Accurately Texturing Tiles

Hello all. I’m making a copy of my bathroom in UE4. I have a basic model of the bathroom in UE4 with placeholder materials on the walls, floor and some of the assets. The problem is that I’m new to texturing and I’d like to ask for some advice with how to do certain objects. To start with, my wall tiles.
Below, you can see a picture of some of the problems I am facing. Apologies in advance for any misunderstandings, as I am very tired as I type this and may forget some details.

  1. The tiles are uniform all the way to just before they reach the ceiling, and then they adopt a slightly different pattern. This prevents me from simply using one single tile texture and setting it’s coordinates in the editor so it repeats. What is the best way to reproduce this effect while maintaining quality?
  2. The tiles appear completely flat on the surface, but reflections appear wavy and distorted. How can I replicate this?
  3. Grouting is present at the top and bottom of the wall. Aside from -perfectly- aligning the texture on the wall, I’m not sure how to get this to appear.

Thanks in advance for any help.

You need to learn how to “uv map” in a 3D application and in UE4 how to use displacement maps and how to make materials. YouTube is your friend.

I already know how to do all these :slight_smile:

Not sure what you are asking. Just use regular tiling textures, and then model in a separate strip for the different pattern trim part. No need to over complicate your whole shader to support some trim, but you could use a mask I suppose. You would simply tile the small tiles more and make sure you paint the mask to line up with the desired tiling pattern.

TASK ITEM:
Continue the discussion of texturing bathroom wall tiles in UE4 from where it stops.

MATERIAL PROVIDED:
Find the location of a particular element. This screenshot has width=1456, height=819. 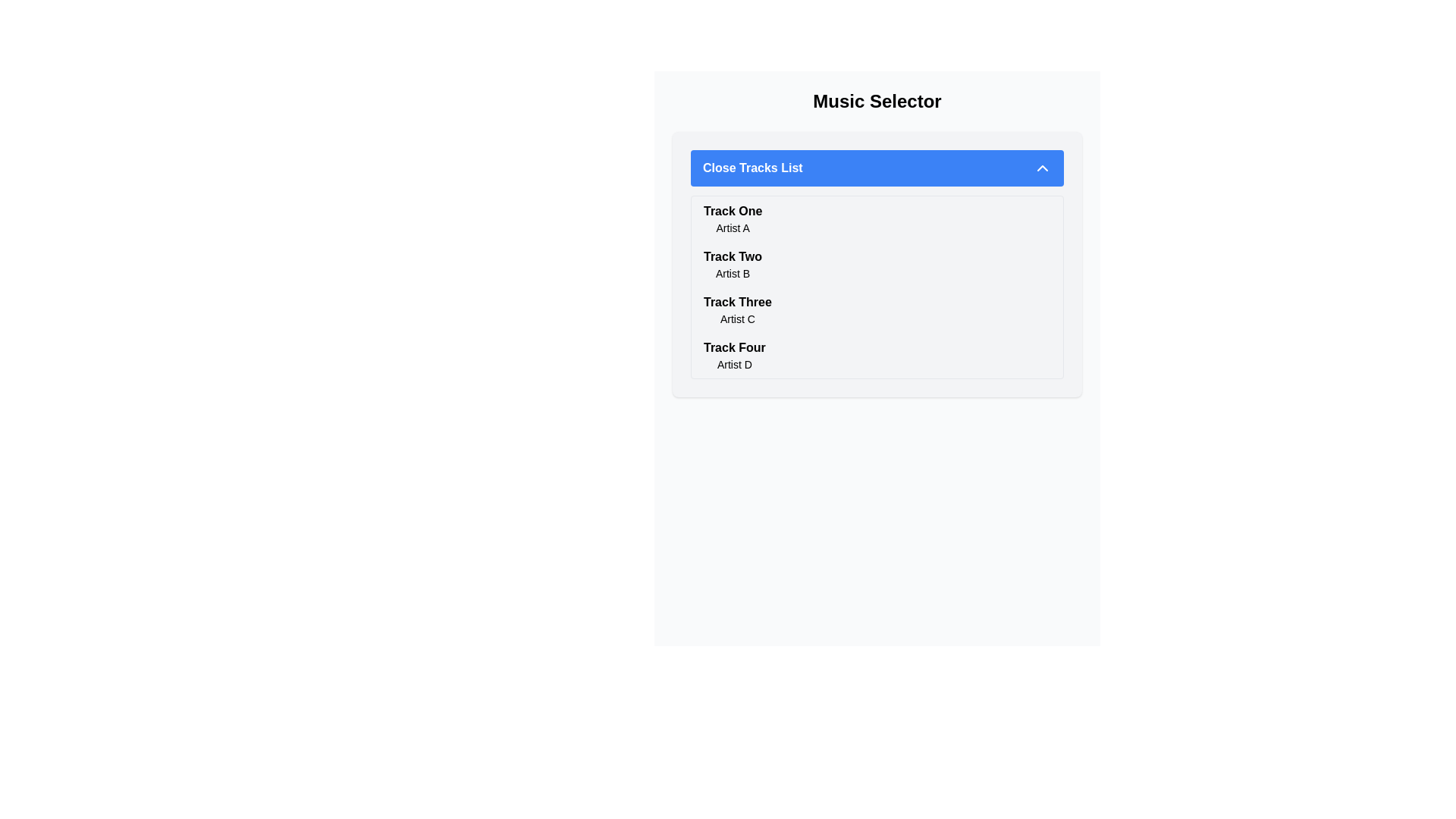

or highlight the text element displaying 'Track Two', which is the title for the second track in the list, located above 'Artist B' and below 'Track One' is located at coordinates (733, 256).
--
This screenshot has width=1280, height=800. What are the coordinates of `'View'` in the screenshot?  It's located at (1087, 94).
...
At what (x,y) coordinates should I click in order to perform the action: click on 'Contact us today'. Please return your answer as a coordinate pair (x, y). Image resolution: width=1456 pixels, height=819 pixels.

RESULT:
“Just use regular tiling textures, and then model in a separate strip for the different pattern trim part.”
How to do this?

You said you understood modelling and UV mapping.

You need to cut the geometry. There are lots of ways to do that in 3dsmax such as using the ‘cut’ tool which offets the ‘plane’ where you can use the selected viewport (ie top) as the plane and you set the depth. Then you set a different material ID on those cut polys.

if you meant the other comment, you use the texture coordinate node in UE4 and set tiling to greater than 1. Then you hand paint a black and white mask to blend in your other texture. Its up to you to make it match.

Right, what about the grout and the wave effect?

the warblyness would be a macro normal map. just use nvidia photoshop filter to make bumpy very blurry normal from clouds.

The grout I’m afraid is a much bigger topic. manually aligning is your best bet for now. There are solutions there but they are much more difficult than anything else in this thread, involving processing assets a certain way with certain scripts etc.

May i suggest http://www.marmoset.co/toolbag Toolbag is great for making textures, it will auto update the files after you save so you can see your progress, Supports PBR spec or metalness. they also have a good page on how to use pbr http://www.marmoset.co/toolbag/learn/pbr-theory and an example http://www.marmoset.co/toolbag/learn/pbr-practice

I’m using Substance. I’m not having too many problems with the texturing itself, it’s just the grout now, that I have to manually align. It’s a pain in the ***.

I could see if you were making a lot of content, but for a single bathroom I can’t imagine that being more than a few minutes aligning the UVs and tiling of a few surfaces. back in the day we used to be very careful about lining up brick textures on BSP and it can indeed be a pain when doing a larger level, but for small rooms its no big deal.

You could always chamfer the corners and make a decal like grout texture but it will be just as much work if not more.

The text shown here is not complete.